Ablation procedure
AF ablation strategy of our center has been described previously.9-10 Briefly, all patients underwent transesophageal echocardiography to exclude left atrial thrombosis. All antiarrhythmic drugs except amiodarone were stopped for at least five half-lives before the procedure. The procedures were guided by CARTO system under conscious sedation. A continuous irrigated radiofrequency ablation (Navi-Star Thermocool, or Thermocool-Smart-touch Biosenes Webster, USA) was performed along each pulmonary vein antrum in order to encircle the ipsilateral pulmonary veins (maximum power: 35 W, infusion rate: 17 ml/min). Procedural end-points were electrical isolation of all pulmonary veins in the patients with paroxysmal AF. In the patients with persistent AF, left atrial roofline, mitral isthmus and cavotricuspid isthmus were routinely targeted. Cardioversion was performed if sinus rhythm was not achieved after circle and line ablation. Additional ablation was applied, if needed, to achieve pulmonary veins isolation and linear block in sinus rhythm.
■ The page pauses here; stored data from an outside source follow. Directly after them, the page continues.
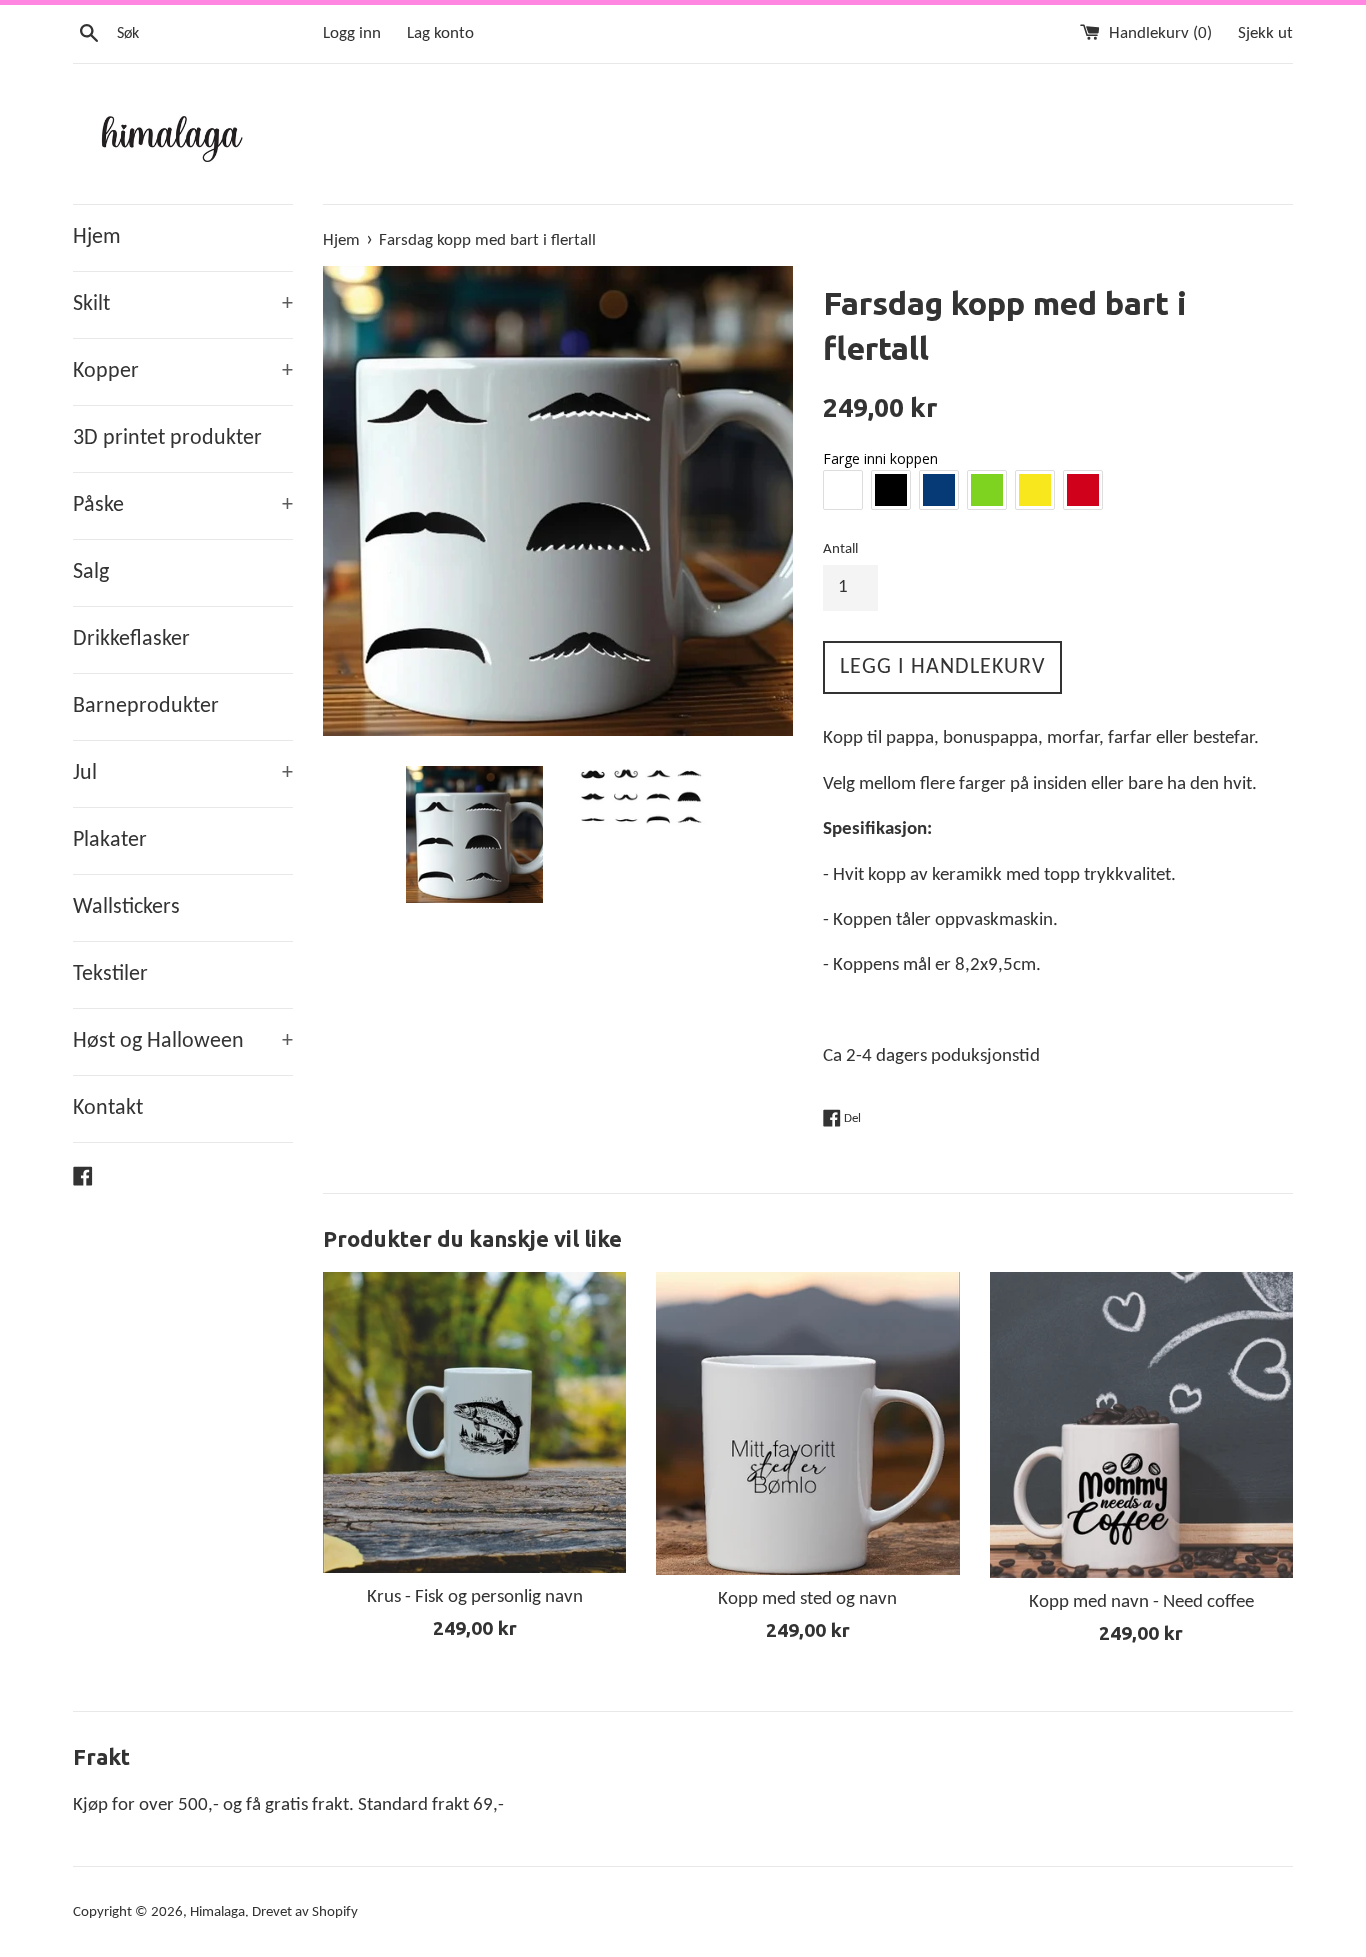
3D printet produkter (167, 438)
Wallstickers (126, 907)
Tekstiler (110, 974)
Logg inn (352, 33)
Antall (840, 549)
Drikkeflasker (131, 639)
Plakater (110, 840)
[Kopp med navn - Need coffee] (1141, 1424)
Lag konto (440, 33)
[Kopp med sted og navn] (807, 1423)
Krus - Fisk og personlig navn (475, 1597)
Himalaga (217, 1912)
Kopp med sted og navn (807, 1599)
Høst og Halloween (183, 1041)
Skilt (183, 304)
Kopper (183, 371)
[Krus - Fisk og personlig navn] (474, 1422)
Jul (183, 773)
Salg (91, 572)
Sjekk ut (1265, 33)
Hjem (97, 237)
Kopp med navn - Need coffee (1141, 1602)
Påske (183, 505)
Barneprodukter (146, 706)
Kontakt (108, 1108)
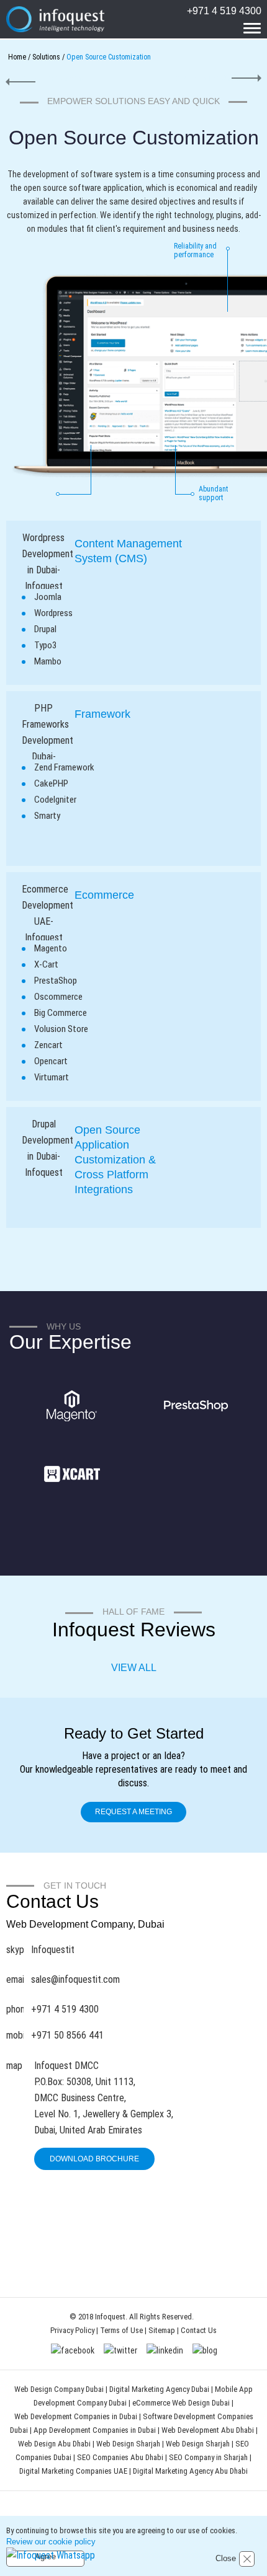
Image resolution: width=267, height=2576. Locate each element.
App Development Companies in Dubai (96, 2430)
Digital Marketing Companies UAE (74, 2471)
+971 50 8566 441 (67, 2035)
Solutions (46, 57)
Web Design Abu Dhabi (55, 2443)
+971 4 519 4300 (224, 11)
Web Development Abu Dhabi (208, 2430)
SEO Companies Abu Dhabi (120, 2457)
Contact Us (199, 2330)
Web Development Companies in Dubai (75, 2416)
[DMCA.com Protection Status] (127, 2264)
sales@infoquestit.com (75, 1979)
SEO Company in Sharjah (209, 2457)
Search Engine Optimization (218, 78)
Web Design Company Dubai (59, 2389)
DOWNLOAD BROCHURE (94, 2159)
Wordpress (53, 613)
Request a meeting (133, 1811)
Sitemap (161, 2330)
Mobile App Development (44, 78)
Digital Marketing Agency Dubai (159, 2389)
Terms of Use (121, 2330)
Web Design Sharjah (128, 2443)
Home (17, 57)
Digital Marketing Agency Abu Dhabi (190, 2471)
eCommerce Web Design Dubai (182, 2402)
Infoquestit (53, 1950)
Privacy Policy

In repeat procedure, pulmonary veins isolation was achieved again if recovered pulmonary veins conduction gaps existed. Conduction recovery across ablation line was also ablated to achieve line block in those who received linear ablation. Entrainment mapping and 3D activation mapping were applied to identify the mechanism of organized atrial tachycardia. The earliest activation site was ablated for focal atrial tachycardia and the critical isthmus was ablated for macro-reentry atrial tachycardia, respectively. Additional ablation of superior vena cava, complex fractionated atrial electrograms were performed as the operator’s discretion. The endpoints of the repeat procedure included pulmonary veins isolation, bidirectional linear block if targeted and non-inducibility of atrial tachyarrhythmias by burst pacing at minimum interval with1:1 atrial capture.